Estratto
══════════════════════════════
Due cineaste sbarcano a Venezia, due figure molto diverse tra loro accomunate, tuttavia, da un background sperimentale. Rä di Martino ospite dello spazio «Cinema nel giardino» e Alessandra Pescetta che presenta invece il suo cortometraggio nella sezione «Orizzonti».
La prima, formatasi tra Londra e New York, si è sempre divisa tra il mondo del cinema e dei festival e quello delle arti visive e dei musei (esponendo tra l’altro al PS-1, alla Tate Modern e a Palazzo Grassi); la seconda è autrice di numerosi videoclip musicali (a partire dai primi anni ’90), cortometraggi, pubblicità e diversi lavori di carattere videoartistico, oltre al lungometraggio La città senza notte realizzato due anni fa. È la prima volta che Pescetta propone un suo film alla Mostra, mentre di Martino era presente qui due anni fa con il suo The Show MAS go on.
══════════════════════════════
Scopo dell'esercizio
Cita parola per parola il passo dell'estratto sulle due cineaste a Venezia che va da "La prima, formatasi" fino a "Show MAS go on." incluso.

Dati forniti
══════════════════════════════
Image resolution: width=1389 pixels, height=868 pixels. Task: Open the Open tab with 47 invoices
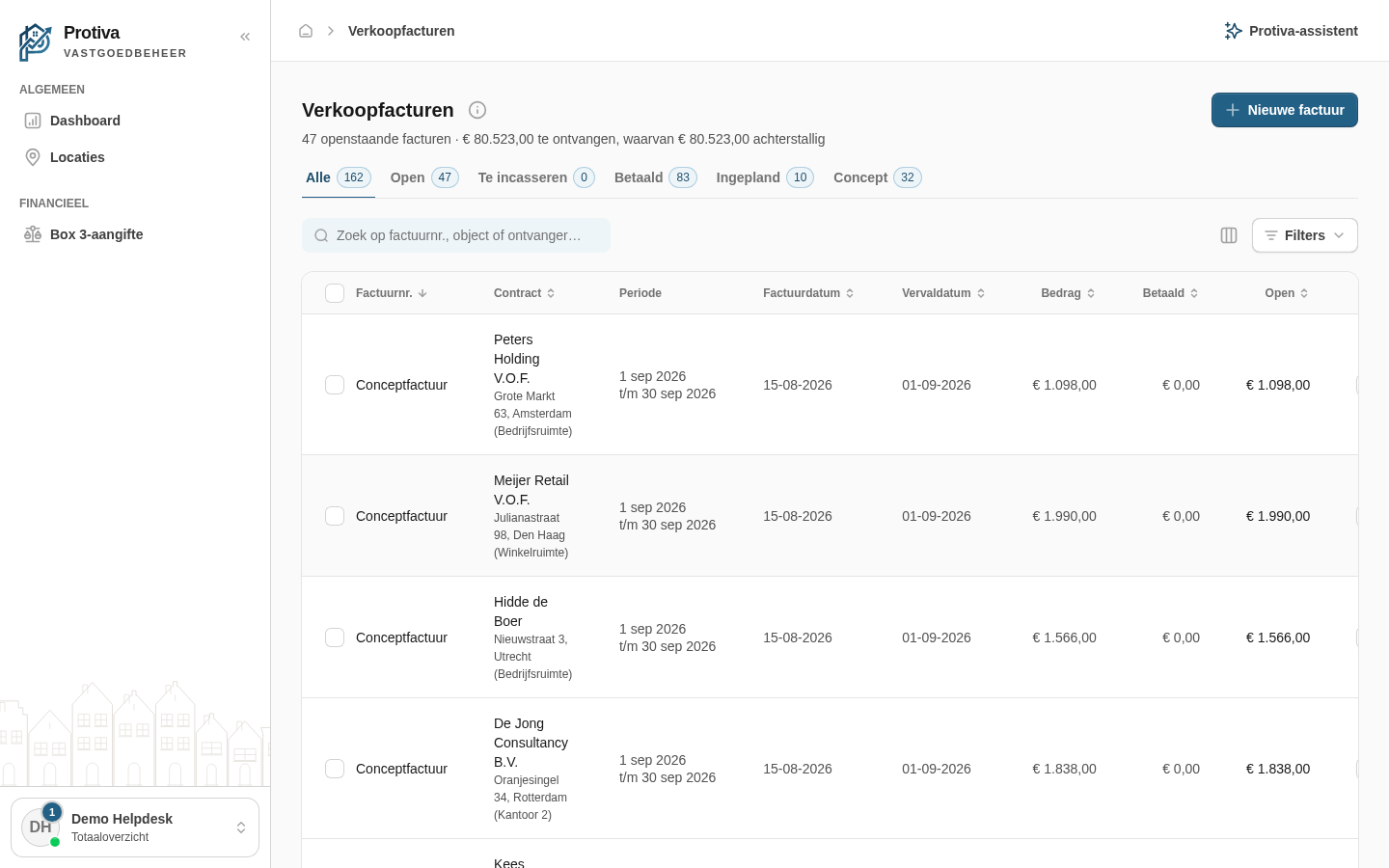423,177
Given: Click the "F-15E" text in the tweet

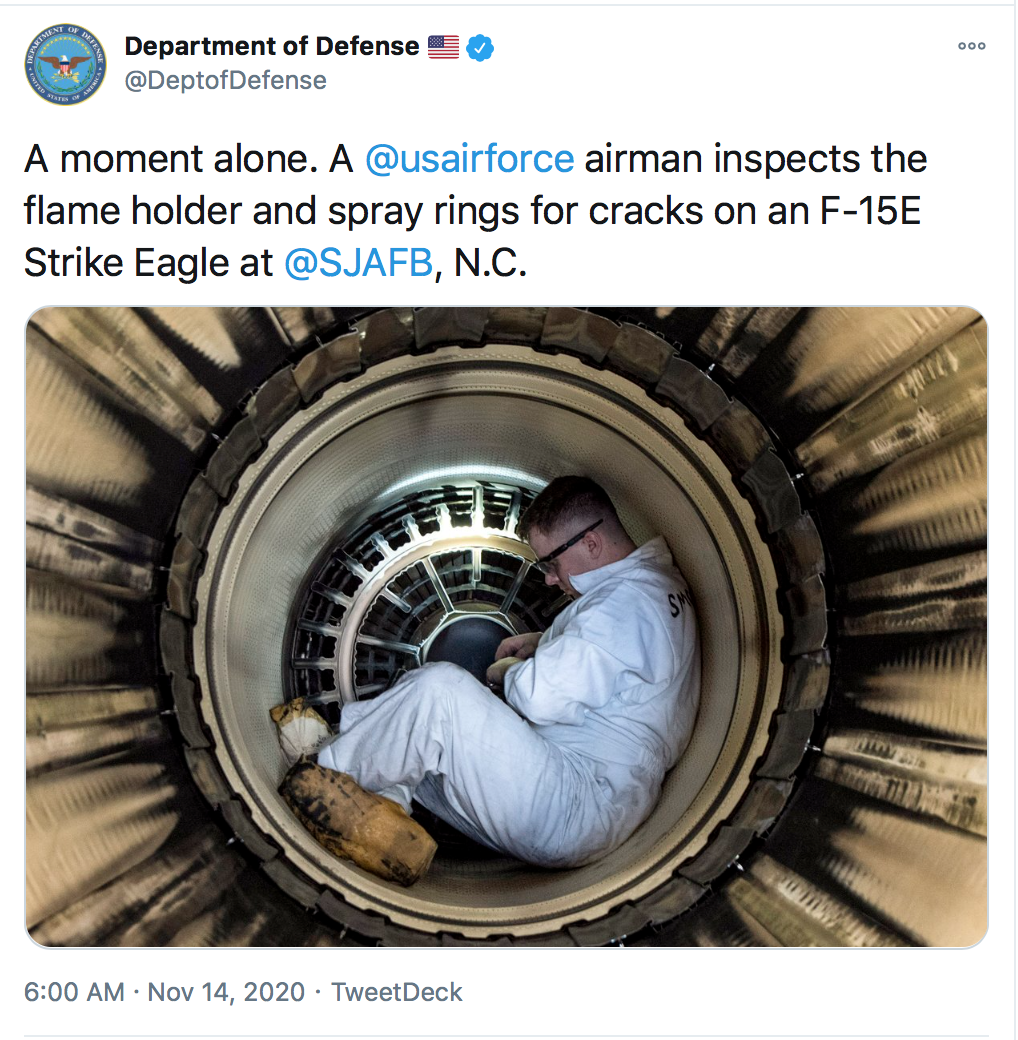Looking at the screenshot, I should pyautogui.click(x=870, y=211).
══════════════════════════════
Esito del compito
La prima, formatasi tra Londra e New York, si è sempre divisa tra il mondo del cinema e dei festival e quello delle arti visive e dei musei (esponendo tra l’altro al PS-1, alla Tate Modern e a Palazzo Grassi); la seconda è autrice di numerosi videoclip musicali (a partire dai primi anni ’90), cortometraggi, pubblicità e diversi lavori di carattere videoartistico, oltre al lungometraggio La città senza notte realizzato due anni fa. È la prima volta che Pescetta propone un suo film alla Mostra, mentre di Martino era presente qui due anni fa con il suo The Show MAS go on.